» **WRITTEN INSTRUCTION 1**:
Rewrite the Eric Braeden interview text between "He tells NPR's" and "when he died.", inclusive, swapping "Kiel" for "Lübeck".

The dynamic, sometimes evil and always enthralling Victor Newman has been a mainstay of CBS's daytime soap The Young and the Restless. The character is played by actor Eric Braeden, who is marking his 37th year on the show. Braden also has a new memoir out called I'll Be Damned. In it, he shares stories from his career and his childhood in post-World War II Germany.

He tells NPR's Lulu Garcia-Navarro, "I was born in 1941 in a town called Kiel on the Baltic Sea. And that was a center for [the] building of warships and submarines, and hence it was obviously a target of Allied bombers."


Interview Highlights

On his father, who died when Braeden was 12

He belonged to the [Nazi] Party and he was mayor of the town that I grew up in, which was outside of Kiel. And as far as I knew, [he was] a very loving figure. Never saw him in uniform. I just was devastated when he died.

» **MATERIAL FOR THIS EXERCISE**:
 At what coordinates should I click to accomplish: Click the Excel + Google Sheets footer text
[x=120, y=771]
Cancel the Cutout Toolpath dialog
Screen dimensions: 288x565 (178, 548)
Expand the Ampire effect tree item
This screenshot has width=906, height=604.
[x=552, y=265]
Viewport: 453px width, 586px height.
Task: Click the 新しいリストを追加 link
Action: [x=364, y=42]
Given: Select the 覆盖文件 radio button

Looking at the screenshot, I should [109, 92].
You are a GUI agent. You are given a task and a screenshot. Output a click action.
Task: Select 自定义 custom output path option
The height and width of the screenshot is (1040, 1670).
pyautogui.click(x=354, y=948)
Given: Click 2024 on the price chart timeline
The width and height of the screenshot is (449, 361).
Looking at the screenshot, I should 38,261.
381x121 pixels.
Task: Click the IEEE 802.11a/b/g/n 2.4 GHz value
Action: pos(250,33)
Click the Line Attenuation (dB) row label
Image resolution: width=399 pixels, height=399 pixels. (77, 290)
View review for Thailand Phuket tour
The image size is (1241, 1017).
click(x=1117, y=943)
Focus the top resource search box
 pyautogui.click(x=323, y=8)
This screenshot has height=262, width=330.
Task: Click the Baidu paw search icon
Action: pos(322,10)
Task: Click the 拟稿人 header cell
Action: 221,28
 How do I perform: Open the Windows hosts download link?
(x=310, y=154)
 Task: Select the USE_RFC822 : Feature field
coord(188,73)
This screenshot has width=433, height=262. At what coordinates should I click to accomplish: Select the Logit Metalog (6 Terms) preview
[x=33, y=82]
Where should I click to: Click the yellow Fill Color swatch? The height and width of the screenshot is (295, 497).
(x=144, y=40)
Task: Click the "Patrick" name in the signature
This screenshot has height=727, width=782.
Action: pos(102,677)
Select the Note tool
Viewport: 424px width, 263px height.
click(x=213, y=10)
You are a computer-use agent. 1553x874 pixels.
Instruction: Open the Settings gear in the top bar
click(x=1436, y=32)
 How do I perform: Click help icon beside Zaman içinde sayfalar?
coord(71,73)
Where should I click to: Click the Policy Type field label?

» **WRITTEN INSTRUCTION 2**:
Copy every line of the records, from the first to the last, without changing anything.

» **TASK SOLUTION 1**:
He tells NPR's Lulu Garcia-Navarro, "I was born in 1941 in a town called Lübeck on the Baltic Sea. And that was a center for [the] building of warships and submarines, and hence it was obviously a target of Allied bombers."


Interview Highlights

On his father, who died when Braeden was 12

He belonged to the [Nazi] Party and he was mayor of the town that I grew up in, which was outside of Lübeck. And as far as I knew, [he was] a very loving figure. Never saw him in uniform. I just was devastated when he died.

» **TASK SOLUTION 2**:
 At what coordinates should I click to accomplish: Click the Excel + Google Sheets footer text
[x=120, y=771]
Cancel the Cutout Toolpath dialog
Screen dimensions: 288x565 (178, 548)
Expand the Ampire effect tree item
This screenshot has width=906, height=604.
[x=552, y=265]
Viewport: 453px width, 586px height.
Task: Click the 新しいリストを追加 link
Action: [x=364, y=42]
Given: Select the 覆盖文件 radio button

Looking at the screenshot, I should [109, 92].
You are a GUI agent. You are given a task and a screenshot. Output a click action.
Task: Select 自定义 custom output path option
The height and width of the screenshot is (1040, 1670).
pyautogui.click(x=354, y=948)
Given: Click 2024 on the price chart timeline
The width and height of the screenshot is (449, 361).
Looking at the screenshot, I should 38,261.
381x121 pixels.
Task: Click the IEEE 802.11a/b/g/n 2.4 GHz value
Action: pos(250,33)
Click the Line Attenuation (dB) row label
Image resolution: width=399 pixels, height=399 pixels. (77, 290)
View review for Thailand Phuket tour
The image size is (1241, 1017).
click(x=1117, y=943)
Focus the top resource search box
 pyautogui.click(x=323, y=8)
This screenshot has height=262, width=330.
Task: Click the Baidu paw search icon
Action: pos(322,10)
Task: Click the 拟稿人 header cell
Action: 221,28
 How do I perform: Open the Windows hosts download link?
(x=310, y=154)
 Task: Select the USE_RFC822 : Feature field
coord(188,73)
This screenshot has width=433, height=262. At what coordinates should I click to accomplish: Select the Logit Metalog (6 Terms) preview
[x=33, y=82]
Where should I click to: Click the yellow Fill Color swatch? The height and width of the screenshot is (295, 497).
(x=144, y=40)
Task: Click the "Patrick" name in the signature
This screenshot has height=727, width=782.
Action: pos(102,677)
Select the Note tool
Viewport: 424px width, 263px height.
click(x=213, y=10)
You are a computer-use agent. 1553x874 pixels.
Instruction: Open the Settings gear in the top bar
click(x=1436, y=32)
 How do I perform: Click help icon beside Zaman içinde sayfalar?
coord(71,73)
Where should I click to: Click the Policy Type field label?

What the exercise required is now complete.